The Philosophy of Poetry
The topic of this year's Phil 545 seminar will be the philosophy of poetry. Poetry is, remarkably, one arena of artistic practice that philosophers have largely neglected. As John Gibson put it" "Until very recently, one could fairly say that poetry is the last great unexplored frontier in contemporary analytic aesthetics, an ancient and central art we have managed to overlook more or less entirely." In this course, we will examine a substantial number of recent essays dealing with problems of poetic meaning, authorial intent, paraphrasis, intersubjective appraisal, experience-making, and truth. We will also explore both the question of what philosophy can contribute to the understanding of poetry and the question of what poetry can contribute to philosophy. T.S. Eliot once said: "The effort of the philosopher proper, the person who is trying to deal with ideas in themselves, and the effort of the poet who may be trying to realize ideas, cannot be carried on at the same time. But this is not to deny that poetry can be in some sense philosophic. The poet can deal with philosophic ideas, not as matter for argument, but as matter for inspection.... Poetry can deal with this idea when it has become almost a physical modification." We will analyze and test that claim. Among the authors we will read are Simon Blackburn, Richard Eldridge, Peter Lamarque, Sherri Ervin, Jesse Prinz, and Ronald de Sousa. We will examine various specimen poems--grand and awful, old and new, profound and silly.

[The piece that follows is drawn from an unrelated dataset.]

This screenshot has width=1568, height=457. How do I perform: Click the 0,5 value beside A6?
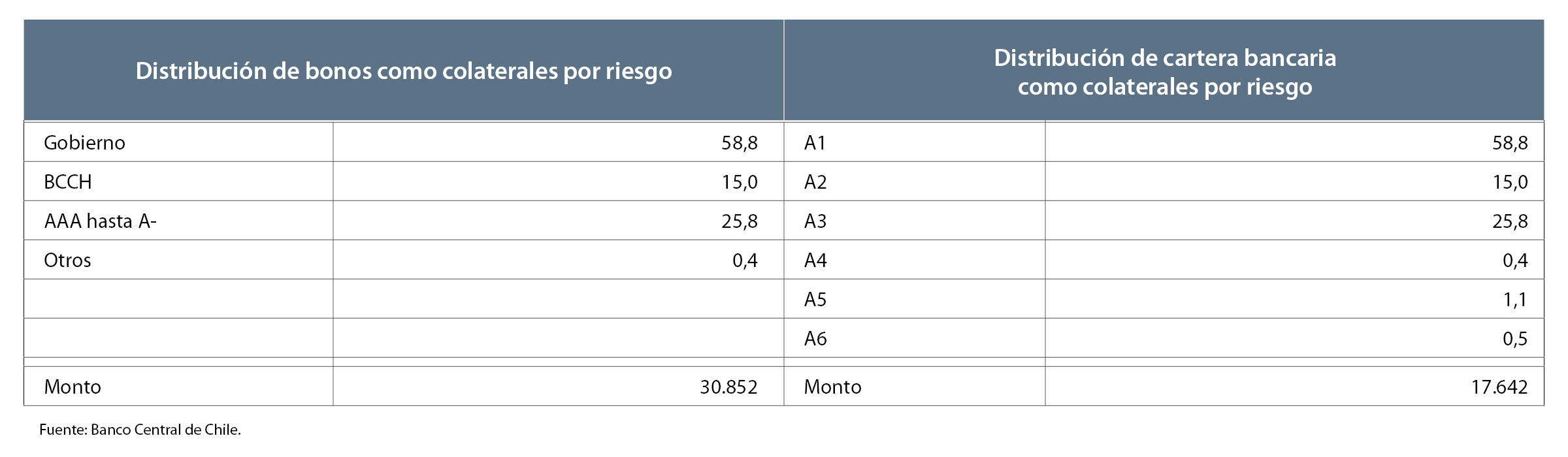pos(1514,339)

There will be no examinations. Each seminar participant will be required to serve as "session expert" for one of our meetings, identifying the main point or points in the week's assigned reading, offering a poetic illustration or two from to help us see the issues under debate, and pointing out problems or questions the reading raises. All students will write term papers 13-17 pages in length, presenting careful reflection and argument regarding materials under discussion in this course. There will be no final exam. The seminar is open to UW graduate students as well as senior philosophy majors eligible for honors upon graduation (with the instructor's permission).
TEXT: The Philosophy of Poetry, John Gibson, ed.